▸ **Prompt**: Copy out the entries below exactly as they stand, but only from the line containing "Task: Select the 微商城 标准版 version card" through the line containing "The image size is (1568, 694).".

▸ **Provided records**:
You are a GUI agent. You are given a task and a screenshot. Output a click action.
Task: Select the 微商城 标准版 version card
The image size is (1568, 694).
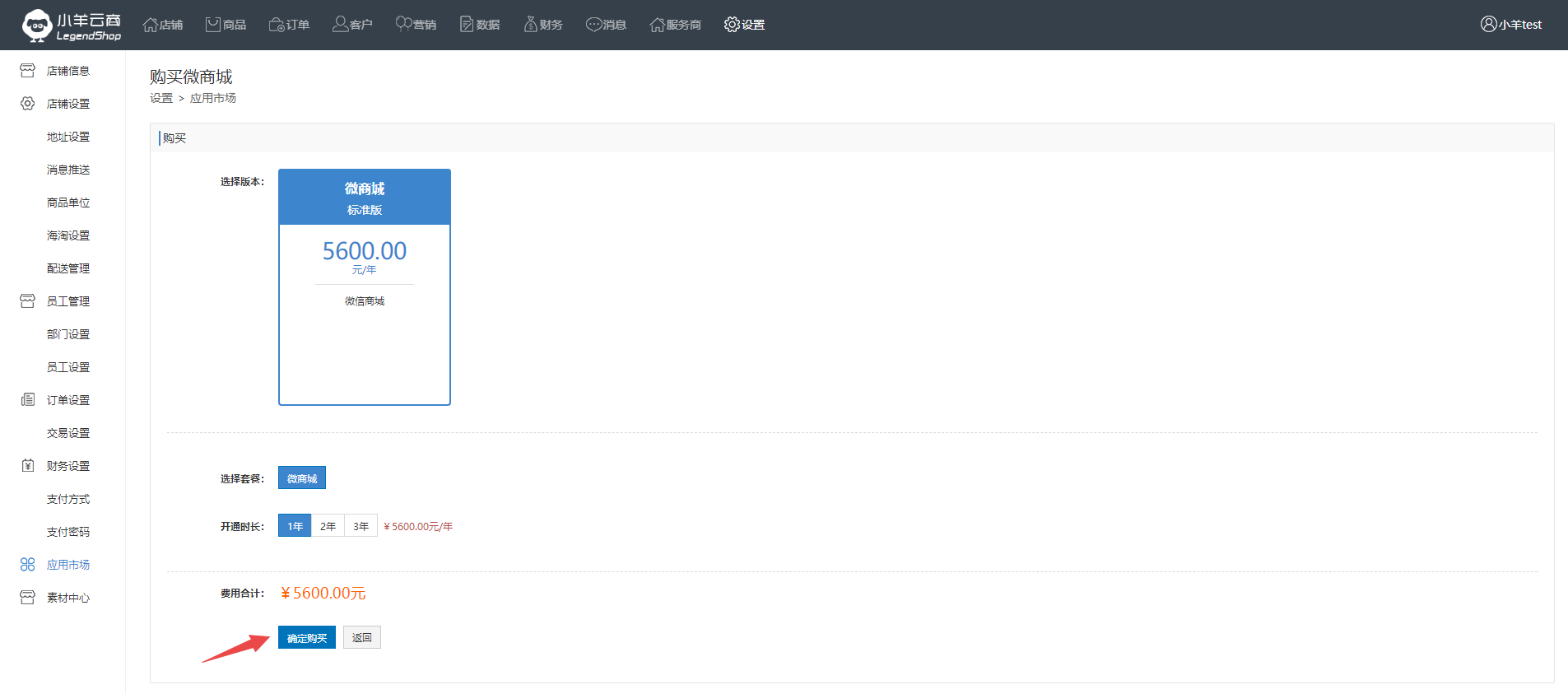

---

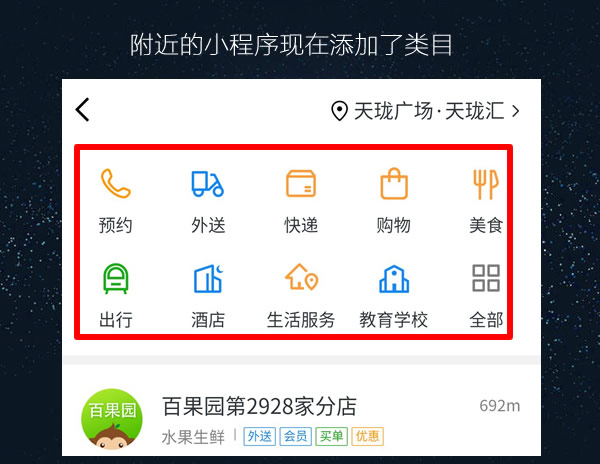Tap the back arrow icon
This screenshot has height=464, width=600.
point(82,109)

* * *

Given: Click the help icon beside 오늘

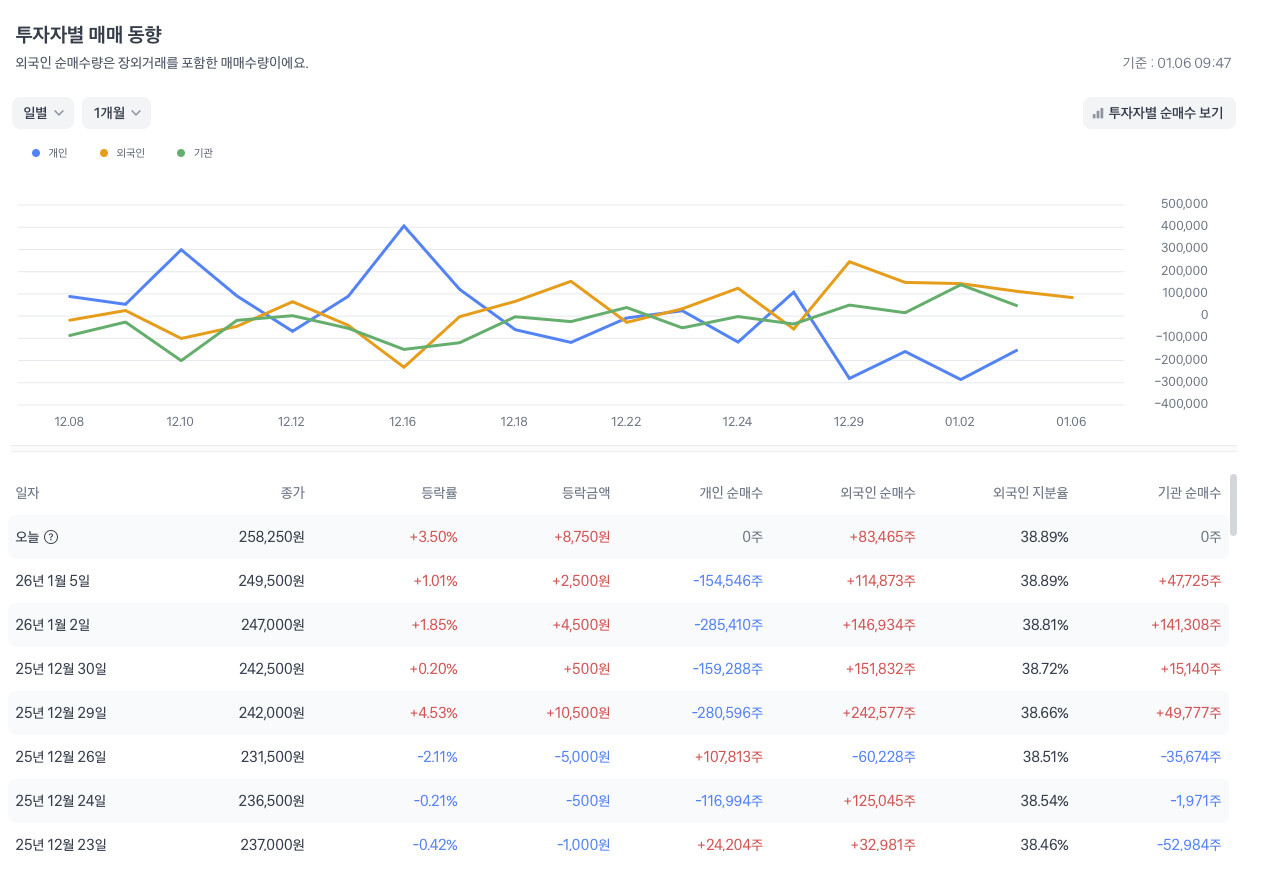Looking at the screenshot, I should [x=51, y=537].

▸ **Answer section**:
Task: Select the 微商城 标准版 version card
The image size is (1568, 694).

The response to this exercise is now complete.